### Studietekst
--

Verordening 2010/265 - Wijziging van de Overeenkomst ter uitvoering van het te Schengen gesloten akkoord en Verordening (EG) nr. 562/2006 wat het verkeer van personen met een visum voor verblijf van langere duur betreft

1.

Wettekst

31.3.2010   

NL

Publicatieblad van de Europese Unie

L 85/1

 

VERORDENING (EU) Nr. 265/2010 VAN HET EUROPEES PARLEMENT EN DE RAAD

van 25 maart 2010

tot wijziging van de Overeenkomst ter uitvoering van het te Schengen gesloten akkoord en Verordening (EG) nr. 562/2006 wat het verkeer van personen met een visum voor verblijf van langere duur betreft

HET EUROPEES PARLEMENT EN DE RAAD VAN DE EUROPESE UNIE,

Gelet op het Verdrag betreffende de werking van de Europese Unie, en met name op artikel 77, lid 2, onder b) en c), en artikel 79, lid 2, onder a),

Gezien de voorstellen van de Commissie,

Handelend volgens de gewone wetgevingsprocedure (1),

Overwegende hetgeen volgt:

 

(1)

--

Leg in één tot drie zinnen uit waarop het Europees Parlement en de Raad zich volgens de studietekst beroepen bij het vaststellen van deze verordening. Baseer je uitsluitend op de studietekst.

--

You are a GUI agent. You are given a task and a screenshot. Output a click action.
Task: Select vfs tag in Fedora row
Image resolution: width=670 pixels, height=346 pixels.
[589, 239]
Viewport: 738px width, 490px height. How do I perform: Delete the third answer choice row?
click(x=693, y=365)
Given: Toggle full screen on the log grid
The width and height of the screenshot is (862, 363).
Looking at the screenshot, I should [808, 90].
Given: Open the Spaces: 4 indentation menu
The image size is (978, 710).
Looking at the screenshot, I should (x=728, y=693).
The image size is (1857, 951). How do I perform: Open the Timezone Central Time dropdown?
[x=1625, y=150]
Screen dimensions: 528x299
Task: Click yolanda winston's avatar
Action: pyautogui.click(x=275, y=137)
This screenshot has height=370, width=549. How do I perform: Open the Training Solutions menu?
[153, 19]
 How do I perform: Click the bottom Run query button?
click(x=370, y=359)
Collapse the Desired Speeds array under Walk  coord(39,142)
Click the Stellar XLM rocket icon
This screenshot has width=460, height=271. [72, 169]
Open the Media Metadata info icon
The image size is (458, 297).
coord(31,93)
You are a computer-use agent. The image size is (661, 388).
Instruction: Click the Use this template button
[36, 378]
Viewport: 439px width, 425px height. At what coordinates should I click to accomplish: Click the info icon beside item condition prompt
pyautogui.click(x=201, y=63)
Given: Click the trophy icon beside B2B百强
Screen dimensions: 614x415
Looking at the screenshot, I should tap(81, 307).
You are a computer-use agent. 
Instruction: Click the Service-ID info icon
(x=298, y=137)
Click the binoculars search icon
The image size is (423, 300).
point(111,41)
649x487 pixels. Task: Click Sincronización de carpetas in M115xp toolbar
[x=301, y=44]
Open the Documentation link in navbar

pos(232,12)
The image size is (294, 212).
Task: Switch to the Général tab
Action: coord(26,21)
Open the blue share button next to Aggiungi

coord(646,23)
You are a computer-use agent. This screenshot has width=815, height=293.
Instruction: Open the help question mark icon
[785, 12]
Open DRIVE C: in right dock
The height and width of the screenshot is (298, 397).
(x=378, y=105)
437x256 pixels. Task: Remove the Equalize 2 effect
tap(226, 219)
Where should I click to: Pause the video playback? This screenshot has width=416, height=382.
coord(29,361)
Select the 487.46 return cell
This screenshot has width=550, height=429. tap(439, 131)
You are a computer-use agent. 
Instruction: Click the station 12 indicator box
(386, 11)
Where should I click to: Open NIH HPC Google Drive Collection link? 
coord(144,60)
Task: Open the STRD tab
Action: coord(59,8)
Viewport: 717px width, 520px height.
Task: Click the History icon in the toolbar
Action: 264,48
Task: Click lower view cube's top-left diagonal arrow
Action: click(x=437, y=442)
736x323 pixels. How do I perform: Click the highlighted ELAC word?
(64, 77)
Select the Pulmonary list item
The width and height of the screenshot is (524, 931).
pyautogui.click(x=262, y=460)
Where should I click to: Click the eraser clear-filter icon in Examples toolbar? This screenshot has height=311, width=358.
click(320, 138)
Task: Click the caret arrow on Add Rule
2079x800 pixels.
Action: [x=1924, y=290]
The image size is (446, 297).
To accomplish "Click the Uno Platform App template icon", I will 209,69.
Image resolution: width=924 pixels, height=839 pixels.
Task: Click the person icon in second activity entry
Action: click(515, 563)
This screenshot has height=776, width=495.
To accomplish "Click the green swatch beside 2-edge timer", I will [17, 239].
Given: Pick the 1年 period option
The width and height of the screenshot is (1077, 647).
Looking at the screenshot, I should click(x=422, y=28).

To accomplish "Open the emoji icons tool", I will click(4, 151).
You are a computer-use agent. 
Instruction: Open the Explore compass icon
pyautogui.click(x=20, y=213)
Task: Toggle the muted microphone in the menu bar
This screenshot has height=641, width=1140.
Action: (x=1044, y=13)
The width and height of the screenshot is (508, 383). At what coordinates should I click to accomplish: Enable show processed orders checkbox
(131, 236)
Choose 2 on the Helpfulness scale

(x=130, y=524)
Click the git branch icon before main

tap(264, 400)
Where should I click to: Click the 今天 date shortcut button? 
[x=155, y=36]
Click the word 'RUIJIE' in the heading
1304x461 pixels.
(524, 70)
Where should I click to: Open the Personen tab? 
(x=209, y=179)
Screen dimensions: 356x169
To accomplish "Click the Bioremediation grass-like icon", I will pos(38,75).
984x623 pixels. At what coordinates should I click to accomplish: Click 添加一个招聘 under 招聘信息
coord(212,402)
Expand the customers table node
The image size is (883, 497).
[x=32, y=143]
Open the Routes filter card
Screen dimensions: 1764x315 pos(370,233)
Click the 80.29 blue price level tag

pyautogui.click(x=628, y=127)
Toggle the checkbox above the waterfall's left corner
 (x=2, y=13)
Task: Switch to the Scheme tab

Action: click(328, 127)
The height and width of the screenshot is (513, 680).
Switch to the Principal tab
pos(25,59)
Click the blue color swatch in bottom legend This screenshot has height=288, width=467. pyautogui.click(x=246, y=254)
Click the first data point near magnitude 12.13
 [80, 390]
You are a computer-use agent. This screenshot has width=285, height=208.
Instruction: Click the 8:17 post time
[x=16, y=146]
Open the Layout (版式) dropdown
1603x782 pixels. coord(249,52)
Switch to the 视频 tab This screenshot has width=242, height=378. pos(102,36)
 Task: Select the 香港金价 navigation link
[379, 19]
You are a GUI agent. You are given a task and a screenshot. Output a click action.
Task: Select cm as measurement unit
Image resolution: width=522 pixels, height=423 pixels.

--

### Antwoord
Zij beroepen zich op het Verdrag betreffende de werking van de Europese Unie, met name op artikel 77, lid 2, onder b) en c), en artikel 79, lid 2, onder a). Daarnaast gaan zij uit van de voorstellen van de Commissie en handelen zij volgens de gewone wetgevingsprocedure.